--- BEGIN Provided entries ---

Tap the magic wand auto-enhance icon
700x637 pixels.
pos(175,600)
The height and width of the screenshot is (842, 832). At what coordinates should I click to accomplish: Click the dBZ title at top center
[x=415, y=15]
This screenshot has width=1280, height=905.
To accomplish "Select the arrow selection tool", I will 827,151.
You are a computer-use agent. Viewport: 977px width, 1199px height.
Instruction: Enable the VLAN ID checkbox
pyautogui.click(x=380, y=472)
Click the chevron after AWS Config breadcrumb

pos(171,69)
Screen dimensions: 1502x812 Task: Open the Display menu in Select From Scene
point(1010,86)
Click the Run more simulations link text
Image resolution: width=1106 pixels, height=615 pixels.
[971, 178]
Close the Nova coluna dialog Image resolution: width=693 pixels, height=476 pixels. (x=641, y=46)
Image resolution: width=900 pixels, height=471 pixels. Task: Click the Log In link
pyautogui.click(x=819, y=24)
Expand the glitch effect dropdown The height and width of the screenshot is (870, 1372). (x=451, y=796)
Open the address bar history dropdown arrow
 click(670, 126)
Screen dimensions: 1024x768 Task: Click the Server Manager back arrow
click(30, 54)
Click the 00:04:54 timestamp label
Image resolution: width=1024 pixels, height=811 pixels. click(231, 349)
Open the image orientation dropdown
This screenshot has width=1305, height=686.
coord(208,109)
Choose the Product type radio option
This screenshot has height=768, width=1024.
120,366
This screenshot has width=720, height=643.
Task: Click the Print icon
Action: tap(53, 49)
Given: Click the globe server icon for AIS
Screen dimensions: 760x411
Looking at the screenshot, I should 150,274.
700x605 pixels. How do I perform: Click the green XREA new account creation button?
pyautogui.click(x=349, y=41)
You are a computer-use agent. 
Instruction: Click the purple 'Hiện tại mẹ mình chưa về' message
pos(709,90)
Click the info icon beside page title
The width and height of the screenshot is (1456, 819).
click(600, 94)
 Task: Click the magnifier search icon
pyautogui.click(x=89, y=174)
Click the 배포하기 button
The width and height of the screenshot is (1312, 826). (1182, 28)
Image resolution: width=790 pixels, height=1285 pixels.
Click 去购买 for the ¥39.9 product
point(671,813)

--- END Provided entries ---

Problem statement:
Lay out every line of the records above as a Markdown table with the columns Number and Line, numbering the rows in order and omitting blank lines.

Result below:
| Number | Line |
|---|---|
| 1 | Tap the magic wand auto-enhance icon |
| 2 | 700x637 pixels. |
| 3 | pos(175,600) |
| 4 | The height and width of the screenshot is (842, 832). At what coordinates should I click to accomplish: Click the dBZ title at top center |
| 5 | [x=415, y=15] |
| 6 | This screenshot has width=1280, height=905. |
| 7 | To accomplish "Select the arrow selection tool", I will 827,151. |
| 8 | You are a computer-use agent. Viewport: 977px width, 1199px height. |
| 9 | Instruction: Enable the VLAN ID checkbox |
| 10 | pyautogui.click(x=380, y=472) |
| 11 | Click the chevron after AWS Config breadcrumb |
| 12 | pos(171,69) |
| 13 | Screen dimensions: 1502x812 Task: Open the Display menu in Select From Scene |
| 14 | point(1010,86) |
| 15 | Click the Run more simulations link text |
| 16 | Image resolution: width=1106 pixels, height=615 pixels. |
| 17 | [971, 178] |
| 18 | Close the Nova coluna dialog Image resolution: width=693 pixels, height=476 pixels. (x=641, y=46) |
| 19 | Image resolution: width=900 pixels, height=471 pixels. Task: Click the Log In link |
| 20 | pyautogui.click(x=819, y=24) |
| 21 | Expand the glitch effect dropdown The height and width of the screenshot is (870, 1372). (x=451, y=796) |
| 22 | Open the address bar history dropdown arrow |
| 23 |  click(670, 126) |
| 24 | Screen dimensions: 1024x768 Task: Click the Server Manager back arrow |
| 25 | click(30, 54) |
| 26 | Click the 00:04:54 timestamp label |
| 27 | Image resolution: width=1024 pixels, height=811 pixels. click(231, 349) |
| 28 | Open the image orientation dropdown |
| 29 | This screenshot has width=1305, height=686. |
| 30 | coord(208,109) |
| 31 | Choose the Product type radio option |
| 32 | This screenshot has height=768, width=1024. |
| 33 | 120,366 |
| 34 | This screenshot has width=720, height=643. |
| 35 | Task: Click the Print icon |
| 36 | Action: tap(53, 49) |
| 37 | Given: Click the globe server icon for AIS |
| 38 | Screen dimensions: 760x411 |
| 39 | Looking at the screenshot, I should 150,274. |
| 40 | 700x605 pixels. How do I perform: Click the green XREA new account creation button? |
| 41 | pyautogui.click(x=349, y=41) |
| 42 | You are a computer-use agent.  |
| 43 | Instruction: Click the purple 'Hiện tại mẹ mình chưa về' message |
| 44 | pos(709,90) |
| 45 | Click the info icon beside page title |
| 46 | The width and height of the screenshot is (1456, 819). |
| 47 | click(600, 94) |
| 48 |  Task: Click the magnifier search icon |
| 49 | pyautogui.click(x=89, y=174) |
| 50 | Click the 배포하기 button |
| 51 | The width and height of the screenshot is (1312, 826). (1182, 28) |
| 52 | Image resolution: width=790 pixels, height=1285 pixels. |
| 53 | Click 去购买 for the ¥39.9 product |
| 54 | point(671,813) |